Marguerite Gérard (28 January 1761 in Grasse – 18 May 1837 in Paris) was a French painter and etcher. She was the daughter of Marie Gilette and perfumer Claude Gérard. At 8 years-old she became the sister-in-law of the popular Rococo painter Jean-Honoré Fragonard, and when she was 14, she came to live with him. She was also the aunt of the artist Alexandre-Évariste Fragonard. Gérard became Fragonard’s pupil in the mid-1770s and studied painting, drawing and printmaking under his tutelage. She appears to have executed five etchings in 1778 in collaboration with the master.
She never married and apparently never demonstrated any interest in joining the Academy, but had a tremendously successful career. She won three medals for her work, which she exhibited regularly once the Salons were opened to women in the 1790s. Her pictures were acquired by luminaries such as Napoleon and King Louis XVII, and she acquired considerable wealth and real estate.
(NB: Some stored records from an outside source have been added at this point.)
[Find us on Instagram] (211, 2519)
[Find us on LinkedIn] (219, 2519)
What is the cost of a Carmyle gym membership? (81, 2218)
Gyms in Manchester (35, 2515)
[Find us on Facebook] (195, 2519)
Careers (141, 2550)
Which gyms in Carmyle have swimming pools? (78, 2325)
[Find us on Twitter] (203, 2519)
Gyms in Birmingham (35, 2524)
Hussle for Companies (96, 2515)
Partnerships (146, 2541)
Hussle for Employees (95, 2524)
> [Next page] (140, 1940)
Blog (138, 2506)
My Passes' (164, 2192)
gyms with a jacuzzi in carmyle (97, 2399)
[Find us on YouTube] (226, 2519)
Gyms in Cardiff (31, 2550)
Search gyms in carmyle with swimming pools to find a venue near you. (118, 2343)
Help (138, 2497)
Her interest in art was shaped by her brother-in-law Fragonard, beginning in 1775, when she moved from Grasse to Paris to live with her sister’s family. As part of the Fragonard household, Gérard had considerable financial freedom, along with the opportunity to further her artistic training as her brother-in-law’s unofficial apprentice.
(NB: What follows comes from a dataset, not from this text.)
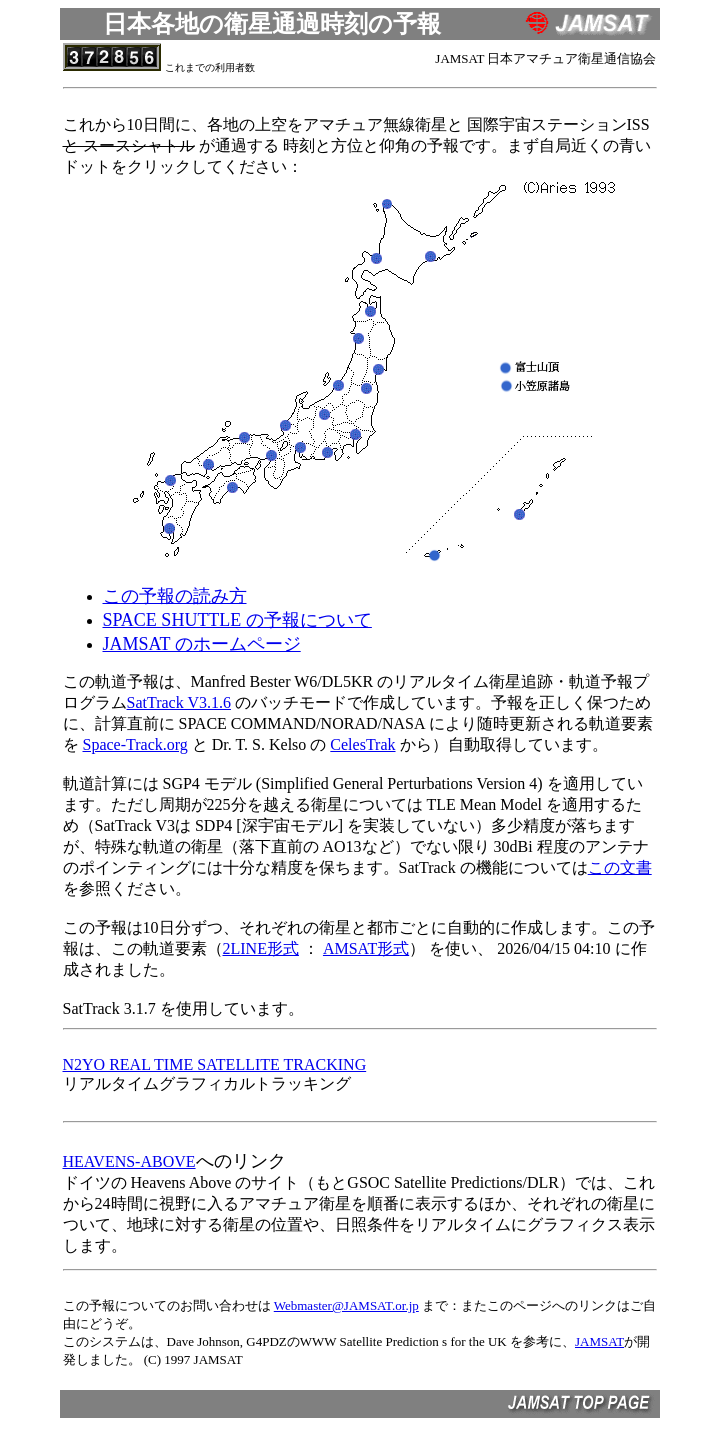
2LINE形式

By her mid-20s, Gérard had developed her signature style, which featured painstakingly accurate details rendered with subtly blended brush strokes, both traits borrowed from 17th-century Dutch genre specialists, notably Gabriel Metsu. Gérard’s work is technically impressive but also practical: these relatively small-scale, portable canvases appealed to wealthy collectors who preferred to display in their homes meticulously painted still lifes and genre scenes rather than large history paintings. The numerous engraved versions of Gérard’s paintings made them accessible to less affluent art lovers and helped increase her reputation.